De acuerdo, lo he pillado.

Detestaba el móvil pero no podía pasar de él. Me mantenía atada a Miranda como un cordón umbilical impidiéndome crecer o escapar de mi fuente de agobios. Me llamaba constantemente y, como un morboso experimento pauloviano fallido, mi cuerpo había empezado a responder visceralmente a su timbre. Rrring-rrring. Aumento del ritmo cardíaco. Rrriiing. Agarrotamiento automático de los dedos y tensión en los hombros. Rrriiiiiiiiiing. Oh, por qué no me deja tranquila, por favor, por favor, olvida que existo… mi frente se cubre de sudor. En ningún momento de ese glorioso fin de semana se me ocurrió pensar que el móvil no tenía batería, y había dado por sentado que sonaría si surgía algún problema. Primer error. Me paseé por el apartamento hasta que se cargó la batería, contuve la respiración y entré en mi buzón de voz.

Mamá había dejado un mensaje encantador para desearme que lo pasara en grande con Lily. Un amigo de San Francisco se encontraba esa semana en Nueva York por motivos de trabajo y quería verme. Mi hermana me había llamado para recordarme que enviara una felicitación de cumpleaños a su marido. Y allí estaba, no del todo inesperado, el temido acento británico pitándome en los oídos: «An-dre-aaa, soy Mi-raaan-da. Son las nueve de la mañana del domingo en París y las niñas todavía no han recibido sus libros. Llámame al Ritz para confirmarme que no tardarán en llegar. Eso es todo». Clic.

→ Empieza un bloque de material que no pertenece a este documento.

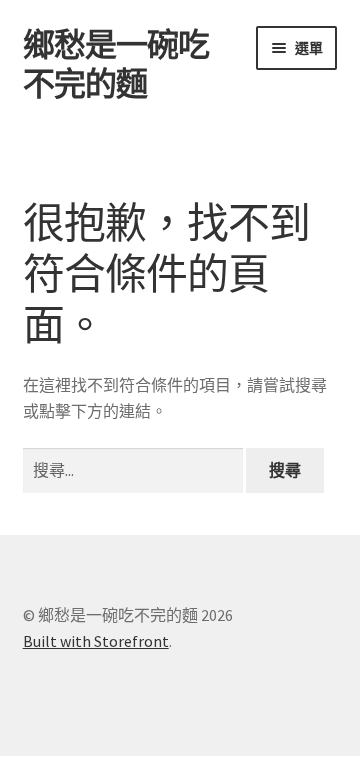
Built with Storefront (96, 641)
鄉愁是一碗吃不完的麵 (116, 64)
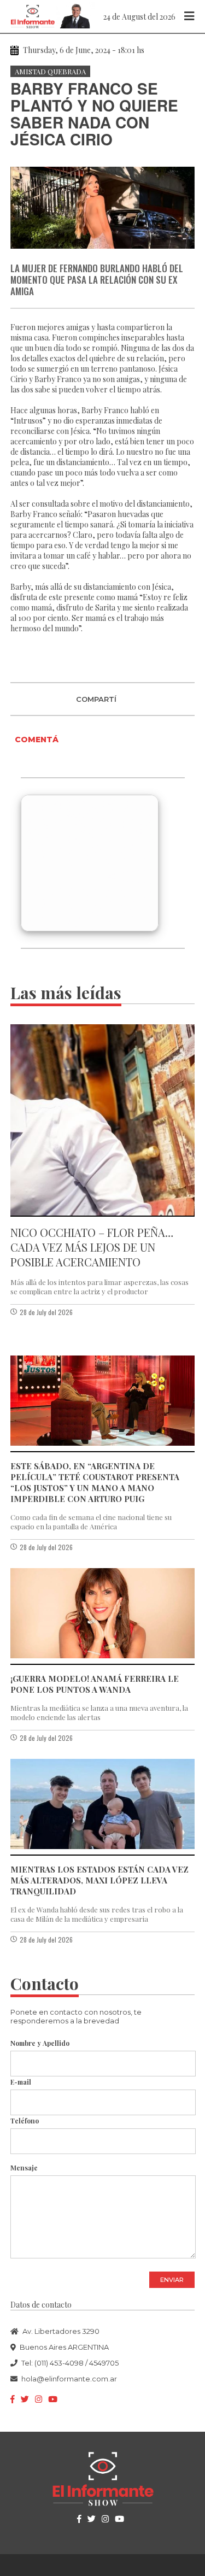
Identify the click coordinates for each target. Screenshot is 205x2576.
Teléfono (24, 2120)
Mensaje (24, 2167)
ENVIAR (172, 2280)
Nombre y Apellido (39, 2043)
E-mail (20, 2082)
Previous (20, 197)
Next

La bilis empezó a subirme por la garganta. Como siempre, el mensaje estaba exento de cumplidos. Ni hola, ni adiós, ni gracias. Naturalmente. Pero lo peor de todo era que tenía medio día de antigüedad y yo todavía no había contestado. Motivo de despido, lo sabía, y no podía hacer nada al respecto. Como una aficionada, había dado por hecho que mi plan funcionaría y ni siquiera había reparado en que Uri no me había llamado para confirmar la recogida y la entrega del paquete. Busqué en la agenda de mi móvil y marqué su número de móvil, otra adquisición de Miranda para que el hombre estuviera localizable las veinticuatro horas del día, los siete días de la semana.